┌──
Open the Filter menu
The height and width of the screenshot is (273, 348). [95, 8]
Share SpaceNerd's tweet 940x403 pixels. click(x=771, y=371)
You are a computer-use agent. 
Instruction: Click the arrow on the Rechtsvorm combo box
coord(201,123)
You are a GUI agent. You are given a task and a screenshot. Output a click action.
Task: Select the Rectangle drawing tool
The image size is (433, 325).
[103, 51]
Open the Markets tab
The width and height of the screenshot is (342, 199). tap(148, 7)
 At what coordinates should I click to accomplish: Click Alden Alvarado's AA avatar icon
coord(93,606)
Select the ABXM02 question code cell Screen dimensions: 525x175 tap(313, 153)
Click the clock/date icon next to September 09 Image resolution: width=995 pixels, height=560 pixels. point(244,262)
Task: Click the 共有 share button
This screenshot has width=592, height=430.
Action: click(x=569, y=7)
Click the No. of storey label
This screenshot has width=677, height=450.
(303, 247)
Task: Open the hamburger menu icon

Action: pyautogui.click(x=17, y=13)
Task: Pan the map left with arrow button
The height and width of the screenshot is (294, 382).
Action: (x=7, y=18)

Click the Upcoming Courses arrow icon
└──
┌──
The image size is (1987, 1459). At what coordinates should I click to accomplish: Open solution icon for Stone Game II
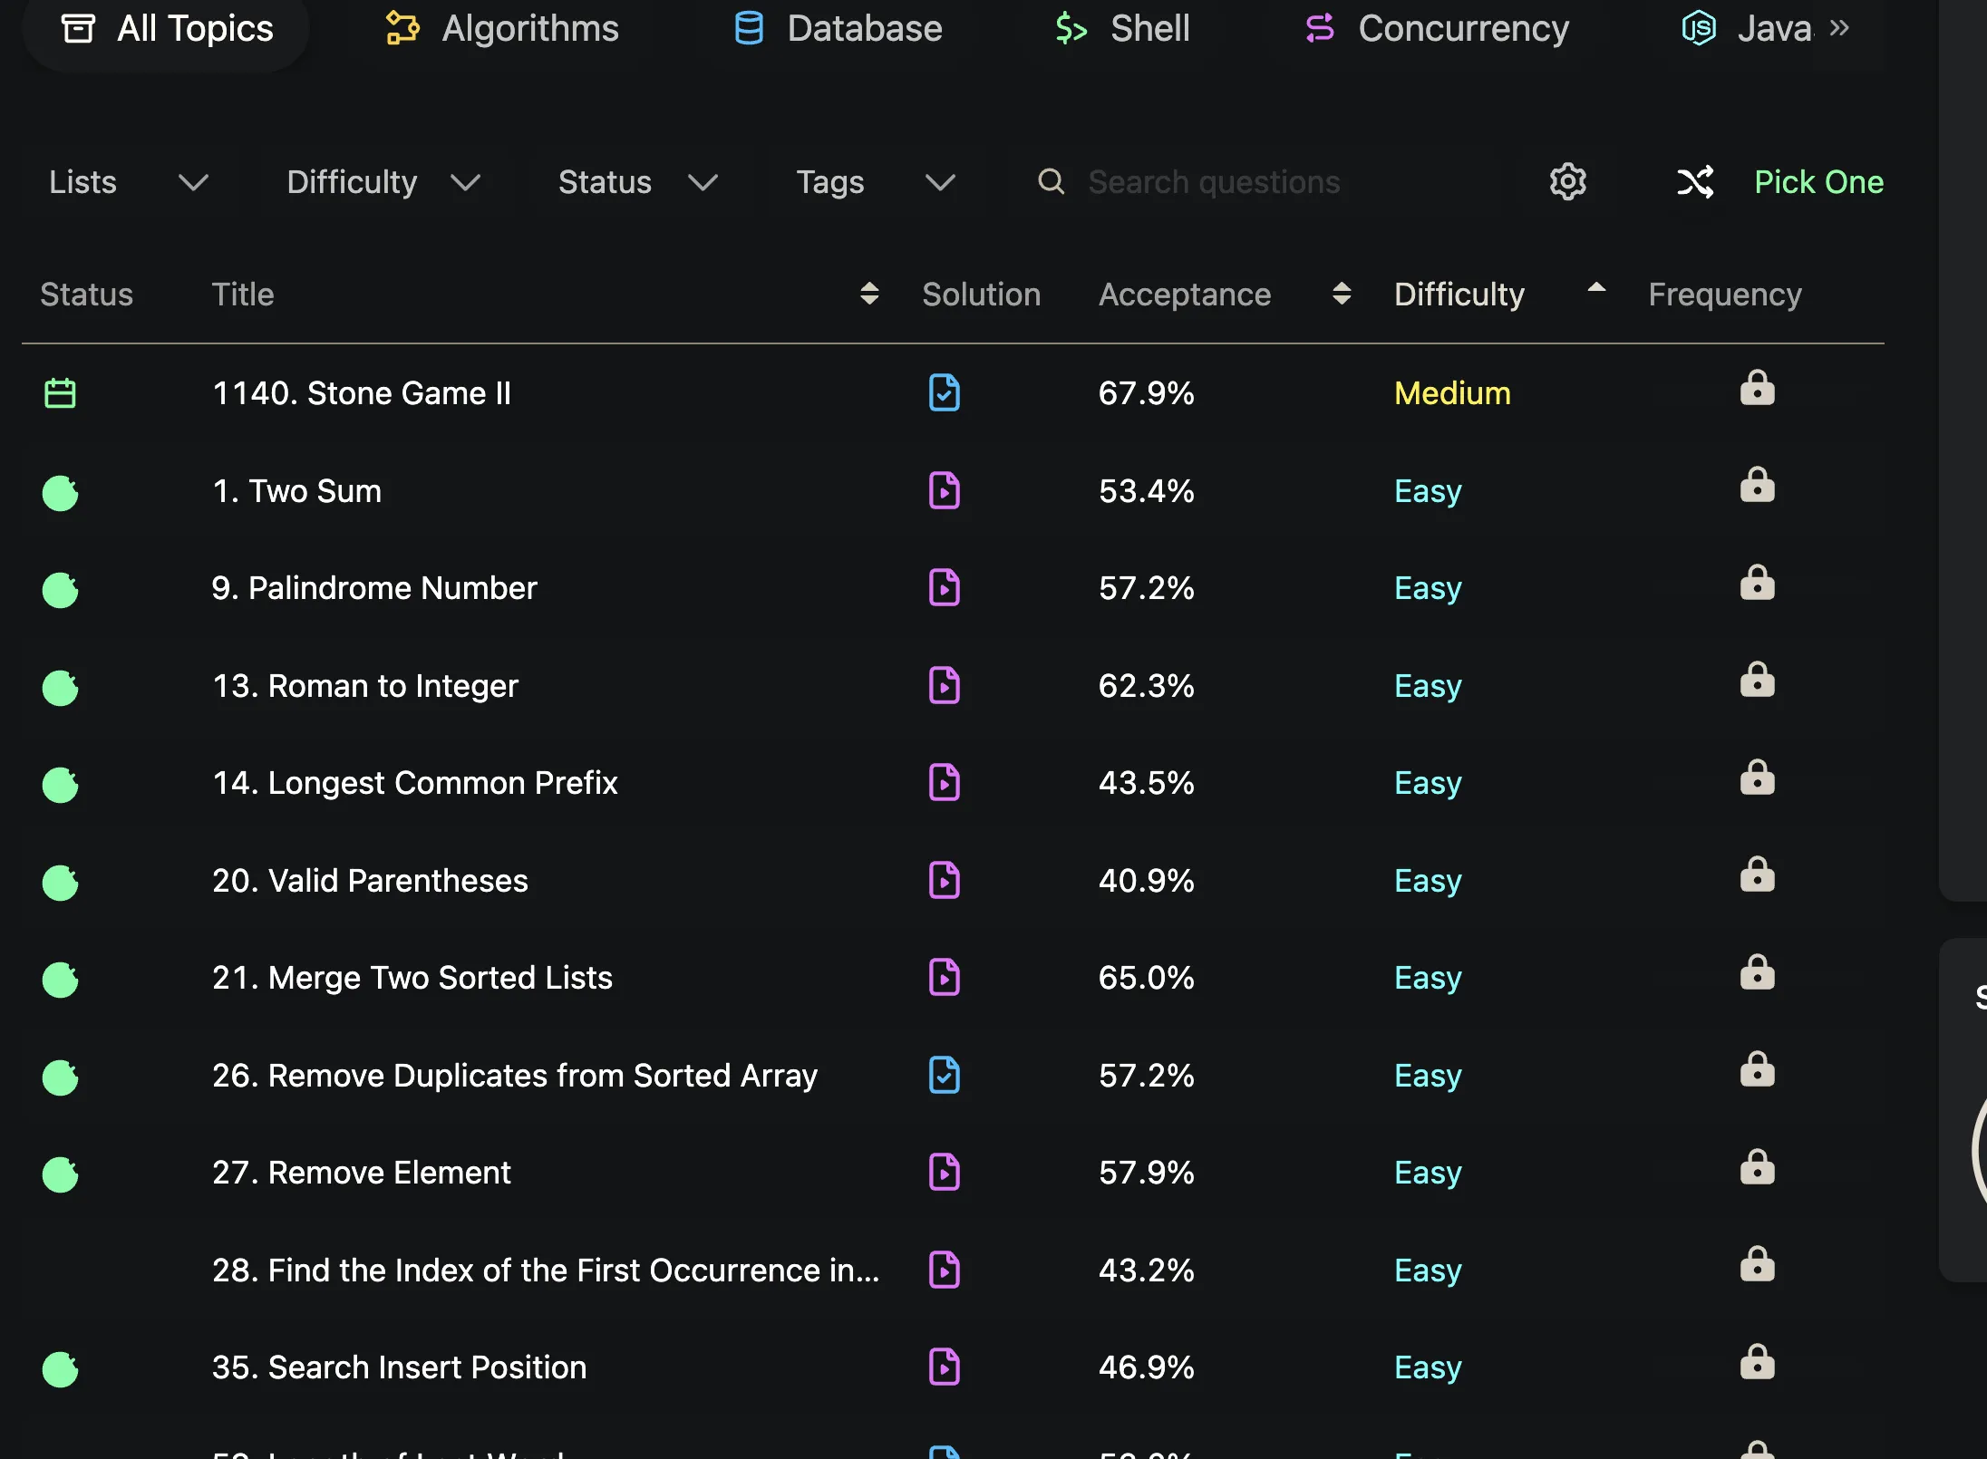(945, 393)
└──
### [WHAT TO DO]
Read the entries above, then pull out the lines that include "button".

### [RESPONSE TO THE EXERCISE]
Task: Click the 共有 share button
Task: Pan the map left with arrow button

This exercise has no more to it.